(PASSAGE GIVEN)
•••••
% Generated by roxygen2: do not edit by hand
% Please edit documentation in R/gp.R
\name{gp}
\alias{gp}
\title{Gaussian process emulator construction}
\usage{
gp(
  X,
  Y,
  struc = NULL,
  name = "sexp",
  lengthscale = rep(0.1, ncol(X)),
  bounds = NULL,
  prior = "ref",
  nugget_est = FALSE,
  nugget = ifelse(nugget_est, 0.01, 1e-08),
  scale_est = TRUE,
  scale = 1,
  training = TRUE,
  verb = TRUE,
  internal_input_idx = NULL,
  linked_idx = NULL
)
•••••
(RECORDED DATA)

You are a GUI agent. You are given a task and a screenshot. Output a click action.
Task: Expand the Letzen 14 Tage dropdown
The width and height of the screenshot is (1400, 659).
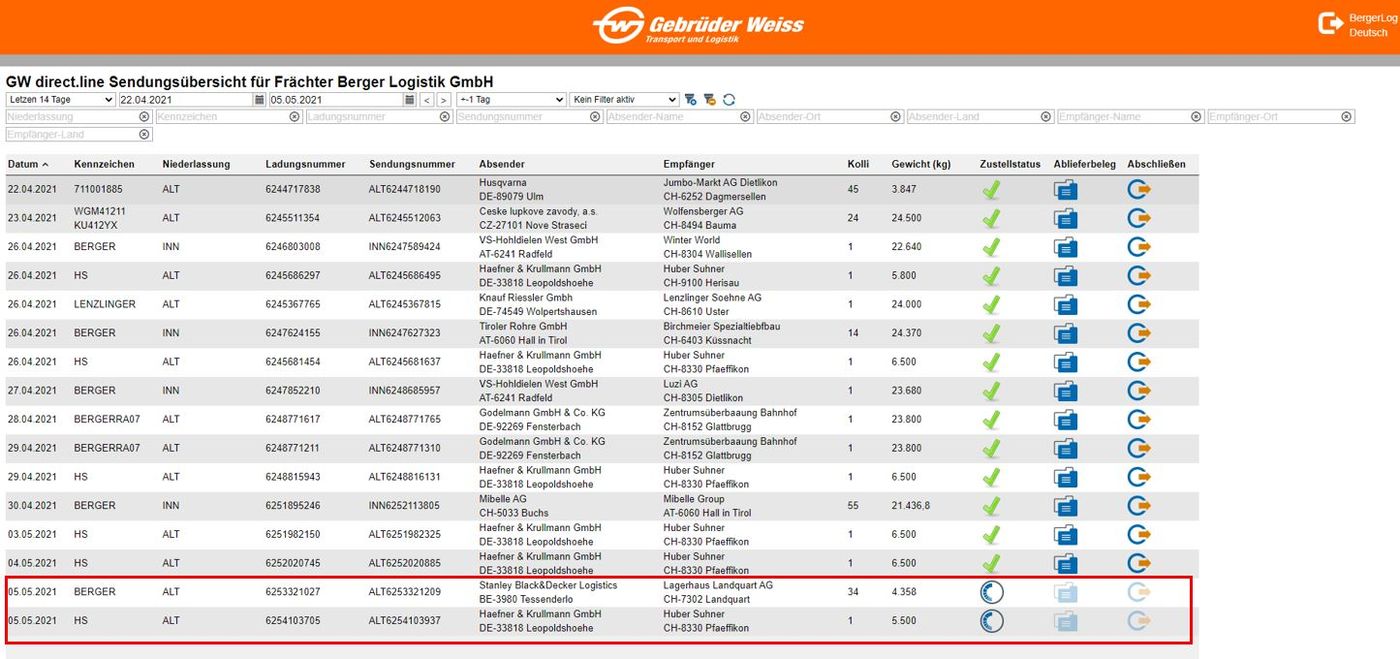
•••••
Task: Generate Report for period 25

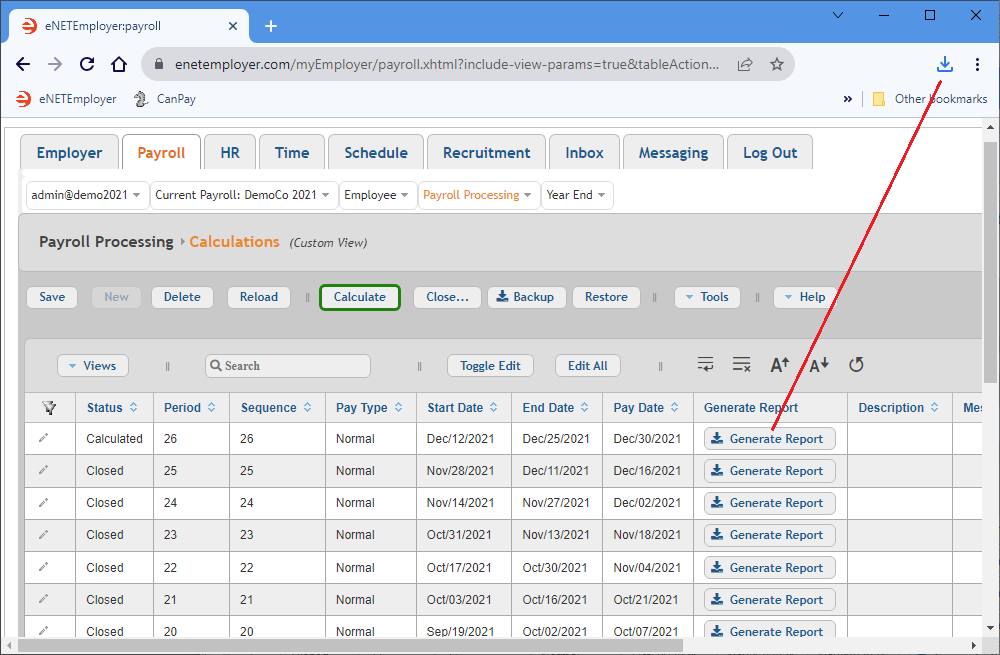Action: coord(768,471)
•••••
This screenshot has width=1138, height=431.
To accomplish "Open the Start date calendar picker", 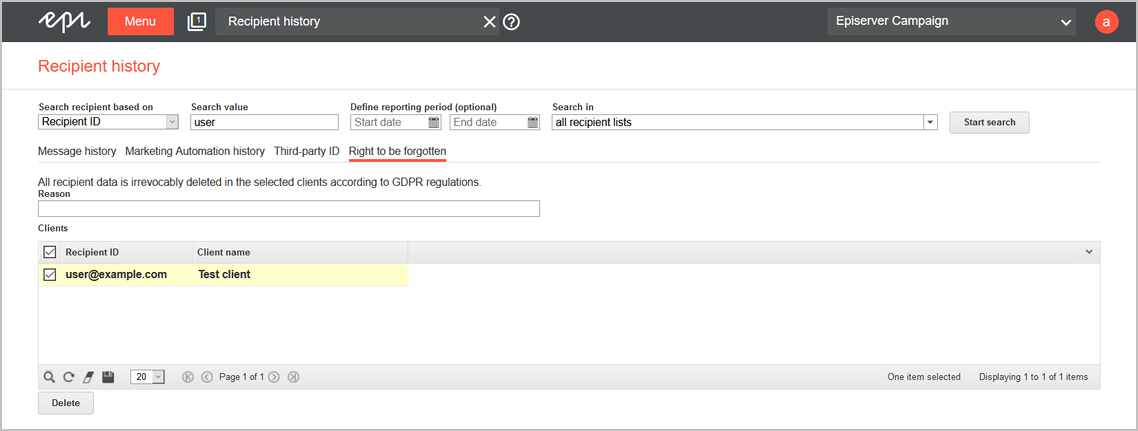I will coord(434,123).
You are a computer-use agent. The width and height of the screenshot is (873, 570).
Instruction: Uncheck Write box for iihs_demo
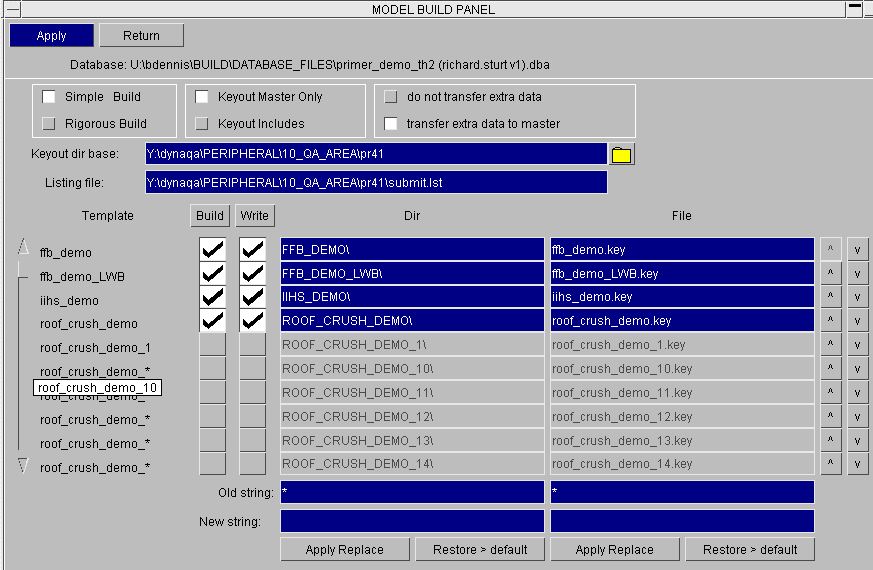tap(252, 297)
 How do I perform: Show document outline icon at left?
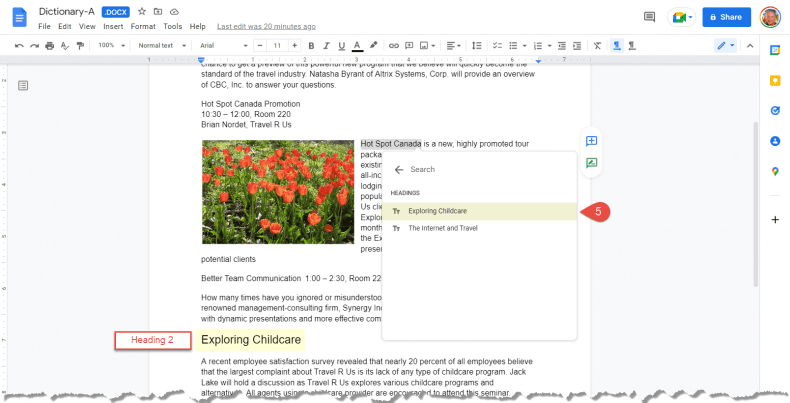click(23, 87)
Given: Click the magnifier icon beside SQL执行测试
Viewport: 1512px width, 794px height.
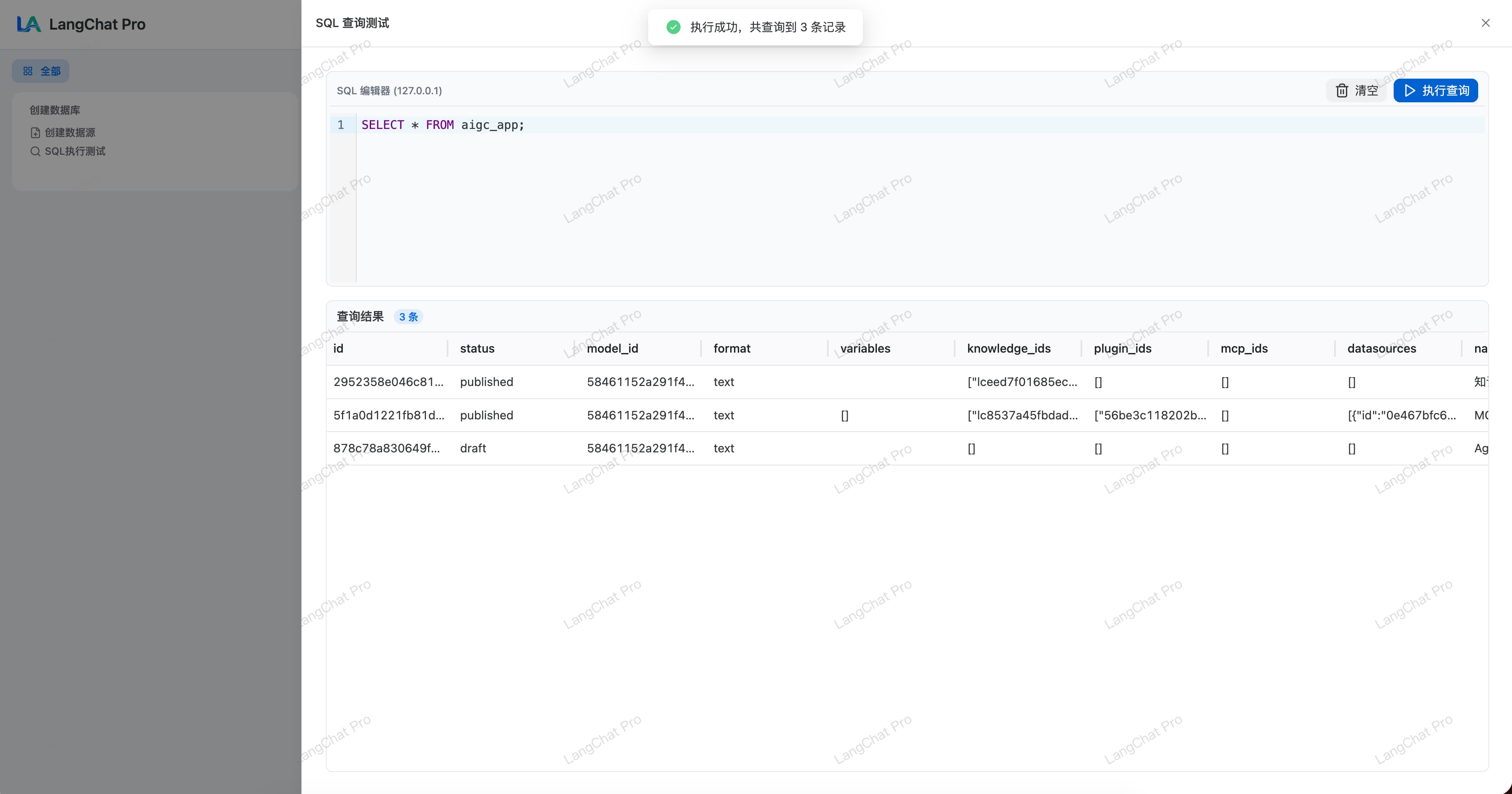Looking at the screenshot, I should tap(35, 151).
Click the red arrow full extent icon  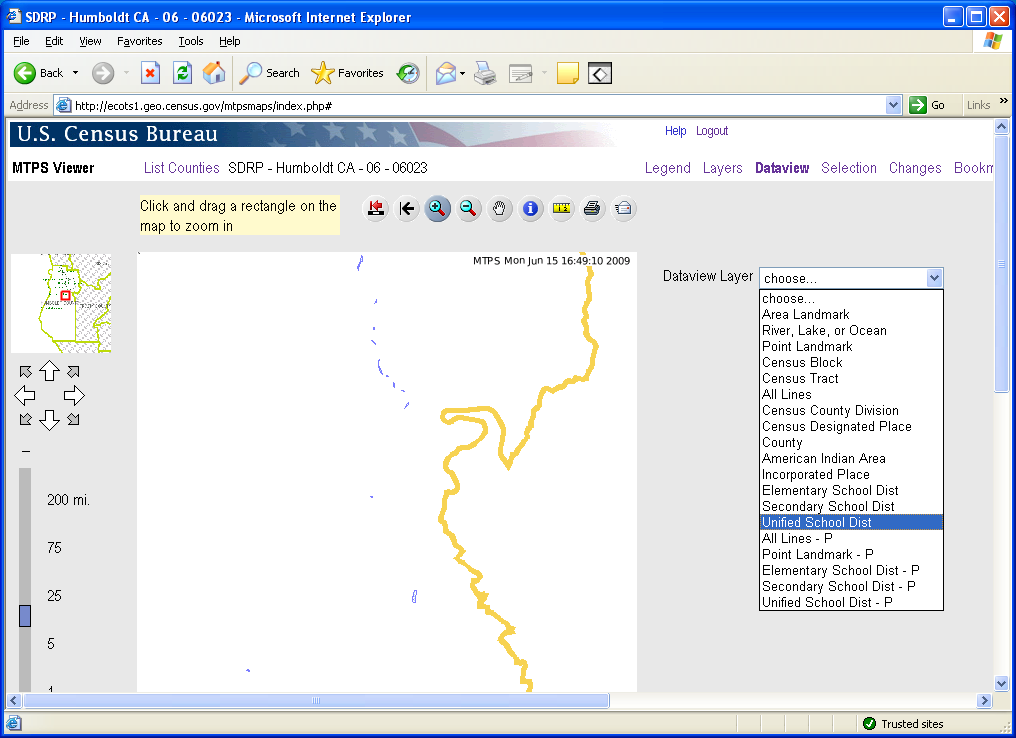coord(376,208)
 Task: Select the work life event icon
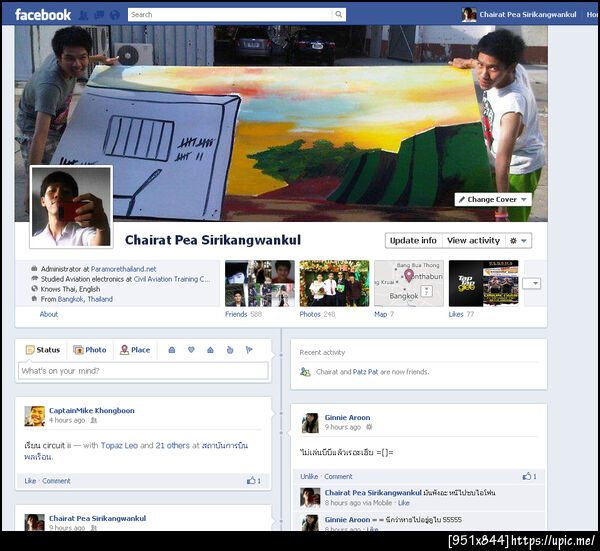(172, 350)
•••••
(YOUR OBJECTIVE)
List every argument in the usage section of the gp documentation whose default value is NULL. The items are separate material and have no connection to the gp documentation.

(PROBLEM SOLUTION)
struc, bounds, internal_input_idx, linked_idx